■ **To do**
Report all lines of the data below that hold the word "thumbnail".

[Stored items from a collection]
--------------------
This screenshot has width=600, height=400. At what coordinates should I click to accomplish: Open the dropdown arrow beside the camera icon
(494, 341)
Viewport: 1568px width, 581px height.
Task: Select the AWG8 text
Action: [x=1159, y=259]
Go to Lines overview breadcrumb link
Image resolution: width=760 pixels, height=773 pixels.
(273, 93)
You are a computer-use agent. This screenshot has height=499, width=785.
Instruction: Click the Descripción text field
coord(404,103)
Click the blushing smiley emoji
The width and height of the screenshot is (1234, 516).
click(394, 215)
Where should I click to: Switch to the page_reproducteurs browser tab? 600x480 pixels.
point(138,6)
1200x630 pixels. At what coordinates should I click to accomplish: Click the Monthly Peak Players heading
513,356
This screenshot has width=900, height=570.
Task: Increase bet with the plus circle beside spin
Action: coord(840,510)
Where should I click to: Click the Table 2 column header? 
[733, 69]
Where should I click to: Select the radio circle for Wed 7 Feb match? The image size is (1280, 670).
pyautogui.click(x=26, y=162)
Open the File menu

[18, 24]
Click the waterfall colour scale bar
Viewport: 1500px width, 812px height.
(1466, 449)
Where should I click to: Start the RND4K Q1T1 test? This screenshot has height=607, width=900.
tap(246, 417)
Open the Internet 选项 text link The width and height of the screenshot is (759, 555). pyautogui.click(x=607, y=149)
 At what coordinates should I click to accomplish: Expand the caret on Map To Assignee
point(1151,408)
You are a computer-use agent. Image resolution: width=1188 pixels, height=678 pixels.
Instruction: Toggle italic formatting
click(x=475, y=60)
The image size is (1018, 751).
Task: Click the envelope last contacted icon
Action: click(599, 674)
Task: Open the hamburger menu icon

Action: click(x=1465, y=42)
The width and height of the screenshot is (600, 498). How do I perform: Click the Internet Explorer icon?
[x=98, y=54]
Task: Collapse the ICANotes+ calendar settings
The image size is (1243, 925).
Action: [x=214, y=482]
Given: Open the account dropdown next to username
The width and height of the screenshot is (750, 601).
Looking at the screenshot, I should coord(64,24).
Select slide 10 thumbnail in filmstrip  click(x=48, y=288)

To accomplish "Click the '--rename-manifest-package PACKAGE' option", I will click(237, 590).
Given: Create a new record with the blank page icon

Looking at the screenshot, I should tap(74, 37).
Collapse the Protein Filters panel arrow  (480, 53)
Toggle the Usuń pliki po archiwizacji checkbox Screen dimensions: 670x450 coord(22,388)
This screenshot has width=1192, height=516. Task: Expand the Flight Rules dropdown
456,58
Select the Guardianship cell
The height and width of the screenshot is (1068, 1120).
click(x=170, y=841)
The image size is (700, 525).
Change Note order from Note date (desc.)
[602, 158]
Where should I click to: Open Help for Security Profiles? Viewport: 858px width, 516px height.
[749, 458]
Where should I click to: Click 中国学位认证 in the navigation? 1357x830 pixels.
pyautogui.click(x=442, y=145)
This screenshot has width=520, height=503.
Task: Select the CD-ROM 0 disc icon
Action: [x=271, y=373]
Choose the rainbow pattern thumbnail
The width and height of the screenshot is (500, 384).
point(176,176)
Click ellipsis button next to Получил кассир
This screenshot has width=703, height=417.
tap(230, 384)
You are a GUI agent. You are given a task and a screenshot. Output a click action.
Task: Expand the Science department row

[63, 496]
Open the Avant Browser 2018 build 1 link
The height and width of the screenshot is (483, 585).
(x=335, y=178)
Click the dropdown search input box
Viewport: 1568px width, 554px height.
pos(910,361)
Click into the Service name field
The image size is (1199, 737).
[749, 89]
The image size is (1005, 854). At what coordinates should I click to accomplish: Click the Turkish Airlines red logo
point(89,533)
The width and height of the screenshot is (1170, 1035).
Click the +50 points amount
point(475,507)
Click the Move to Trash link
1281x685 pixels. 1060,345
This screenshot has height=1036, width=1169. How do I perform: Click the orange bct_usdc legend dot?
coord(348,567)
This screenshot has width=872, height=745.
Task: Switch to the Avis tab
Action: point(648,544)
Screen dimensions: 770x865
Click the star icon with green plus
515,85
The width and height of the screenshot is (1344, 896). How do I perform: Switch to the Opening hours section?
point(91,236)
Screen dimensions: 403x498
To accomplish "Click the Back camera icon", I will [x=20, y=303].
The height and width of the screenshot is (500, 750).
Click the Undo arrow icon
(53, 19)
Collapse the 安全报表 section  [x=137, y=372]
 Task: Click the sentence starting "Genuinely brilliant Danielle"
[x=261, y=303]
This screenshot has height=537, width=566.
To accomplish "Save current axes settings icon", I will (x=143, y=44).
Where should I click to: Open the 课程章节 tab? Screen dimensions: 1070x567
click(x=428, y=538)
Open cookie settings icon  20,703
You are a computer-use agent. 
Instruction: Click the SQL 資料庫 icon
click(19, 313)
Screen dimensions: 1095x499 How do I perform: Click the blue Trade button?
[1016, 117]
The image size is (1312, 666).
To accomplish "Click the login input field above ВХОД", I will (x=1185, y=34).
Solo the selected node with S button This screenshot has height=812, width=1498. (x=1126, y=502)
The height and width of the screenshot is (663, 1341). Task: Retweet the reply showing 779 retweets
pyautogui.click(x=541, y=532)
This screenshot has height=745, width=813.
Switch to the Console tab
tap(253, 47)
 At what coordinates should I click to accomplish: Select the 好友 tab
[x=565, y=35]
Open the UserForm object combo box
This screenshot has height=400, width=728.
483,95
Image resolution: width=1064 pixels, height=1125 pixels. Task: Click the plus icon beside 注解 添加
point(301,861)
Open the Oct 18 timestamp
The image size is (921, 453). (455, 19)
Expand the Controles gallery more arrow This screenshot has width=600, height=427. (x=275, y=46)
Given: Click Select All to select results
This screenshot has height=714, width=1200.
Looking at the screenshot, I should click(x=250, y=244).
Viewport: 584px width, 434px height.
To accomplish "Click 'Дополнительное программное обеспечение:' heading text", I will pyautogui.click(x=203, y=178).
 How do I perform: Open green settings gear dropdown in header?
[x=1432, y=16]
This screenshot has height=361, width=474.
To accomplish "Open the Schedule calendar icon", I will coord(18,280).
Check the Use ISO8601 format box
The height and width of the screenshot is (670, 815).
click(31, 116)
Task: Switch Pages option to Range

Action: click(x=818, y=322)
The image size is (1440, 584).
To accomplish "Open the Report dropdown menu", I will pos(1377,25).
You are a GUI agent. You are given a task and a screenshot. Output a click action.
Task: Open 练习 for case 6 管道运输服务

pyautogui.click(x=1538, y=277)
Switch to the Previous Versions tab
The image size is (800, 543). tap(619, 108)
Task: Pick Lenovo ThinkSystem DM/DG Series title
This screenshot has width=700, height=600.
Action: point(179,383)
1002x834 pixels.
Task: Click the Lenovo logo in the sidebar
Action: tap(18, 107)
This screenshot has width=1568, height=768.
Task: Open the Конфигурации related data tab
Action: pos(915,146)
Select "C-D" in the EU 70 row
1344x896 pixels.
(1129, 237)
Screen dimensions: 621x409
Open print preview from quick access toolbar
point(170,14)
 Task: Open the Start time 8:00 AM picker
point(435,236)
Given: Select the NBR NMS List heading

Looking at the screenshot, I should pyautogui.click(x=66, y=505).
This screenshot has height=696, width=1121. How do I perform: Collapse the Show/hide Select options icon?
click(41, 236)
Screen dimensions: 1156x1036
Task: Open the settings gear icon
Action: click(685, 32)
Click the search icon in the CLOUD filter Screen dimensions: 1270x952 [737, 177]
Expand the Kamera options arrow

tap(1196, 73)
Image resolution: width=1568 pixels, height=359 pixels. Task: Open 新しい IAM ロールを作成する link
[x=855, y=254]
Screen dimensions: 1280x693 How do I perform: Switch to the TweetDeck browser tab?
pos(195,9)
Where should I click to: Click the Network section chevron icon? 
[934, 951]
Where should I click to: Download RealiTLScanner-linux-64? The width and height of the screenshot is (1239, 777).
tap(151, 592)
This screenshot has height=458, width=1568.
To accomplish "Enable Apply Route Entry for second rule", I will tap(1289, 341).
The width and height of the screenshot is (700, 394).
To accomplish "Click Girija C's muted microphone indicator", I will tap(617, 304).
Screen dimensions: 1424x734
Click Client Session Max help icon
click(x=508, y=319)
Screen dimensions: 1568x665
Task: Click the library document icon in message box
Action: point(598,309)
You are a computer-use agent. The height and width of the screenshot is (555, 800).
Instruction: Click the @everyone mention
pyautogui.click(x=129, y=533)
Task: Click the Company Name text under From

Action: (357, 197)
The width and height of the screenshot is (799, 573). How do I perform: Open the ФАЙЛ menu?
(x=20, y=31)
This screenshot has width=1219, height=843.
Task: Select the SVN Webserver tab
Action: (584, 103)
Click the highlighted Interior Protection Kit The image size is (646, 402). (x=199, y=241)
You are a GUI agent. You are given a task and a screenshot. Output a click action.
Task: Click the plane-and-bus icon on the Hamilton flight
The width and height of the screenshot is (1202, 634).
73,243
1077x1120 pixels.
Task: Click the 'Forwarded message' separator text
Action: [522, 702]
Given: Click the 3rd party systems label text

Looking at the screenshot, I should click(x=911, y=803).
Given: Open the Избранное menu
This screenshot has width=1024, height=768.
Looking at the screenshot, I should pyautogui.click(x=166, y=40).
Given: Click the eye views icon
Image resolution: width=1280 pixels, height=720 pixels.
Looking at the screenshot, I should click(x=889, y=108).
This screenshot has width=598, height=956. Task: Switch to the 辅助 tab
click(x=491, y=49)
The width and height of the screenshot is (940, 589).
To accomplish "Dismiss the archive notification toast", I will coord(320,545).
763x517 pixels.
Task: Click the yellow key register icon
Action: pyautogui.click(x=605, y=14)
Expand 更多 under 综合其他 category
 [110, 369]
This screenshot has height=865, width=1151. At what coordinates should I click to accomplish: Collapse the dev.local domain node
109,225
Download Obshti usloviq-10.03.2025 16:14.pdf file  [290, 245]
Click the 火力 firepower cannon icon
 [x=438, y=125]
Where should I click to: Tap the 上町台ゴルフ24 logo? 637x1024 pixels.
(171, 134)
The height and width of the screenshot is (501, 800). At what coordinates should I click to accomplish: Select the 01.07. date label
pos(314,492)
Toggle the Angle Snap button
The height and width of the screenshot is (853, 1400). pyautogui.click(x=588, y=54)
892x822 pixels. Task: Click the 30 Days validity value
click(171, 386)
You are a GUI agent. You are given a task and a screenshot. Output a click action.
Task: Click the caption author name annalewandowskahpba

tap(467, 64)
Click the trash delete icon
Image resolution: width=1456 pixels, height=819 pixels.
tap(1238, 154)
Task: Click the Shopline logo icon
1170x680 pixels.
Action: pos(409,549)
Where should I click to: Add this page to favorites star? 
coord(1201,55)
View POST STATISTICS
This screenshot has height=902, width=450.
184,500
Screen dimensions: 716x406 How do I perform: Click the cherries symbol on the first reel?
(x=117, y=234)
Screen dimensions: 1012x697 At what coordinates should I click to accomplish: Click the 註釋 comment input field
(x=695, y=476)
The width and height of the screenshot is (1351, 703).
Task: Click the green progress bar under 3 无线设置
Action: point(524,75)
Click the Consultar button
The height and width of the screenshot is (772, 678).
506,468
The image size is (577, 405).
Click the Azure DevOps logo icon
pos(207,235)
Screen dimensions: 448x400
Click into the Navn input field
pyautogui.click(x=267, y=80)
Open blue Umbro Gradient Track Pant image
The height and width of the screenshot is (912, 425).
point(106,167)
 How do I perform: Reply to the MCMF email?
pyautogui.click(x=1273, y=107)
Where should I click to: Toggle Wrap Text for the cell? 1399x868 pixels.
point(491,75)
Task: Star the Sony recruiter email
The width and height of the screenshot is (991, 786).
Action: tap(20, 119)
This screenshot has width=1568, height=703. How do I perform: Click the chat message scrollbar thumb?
--------------------
■ **Output for this exercise**
Select slide 10 thumbnail in filmstrip  click(x=48, y=288)
Choose the rainbow pattern thumbnail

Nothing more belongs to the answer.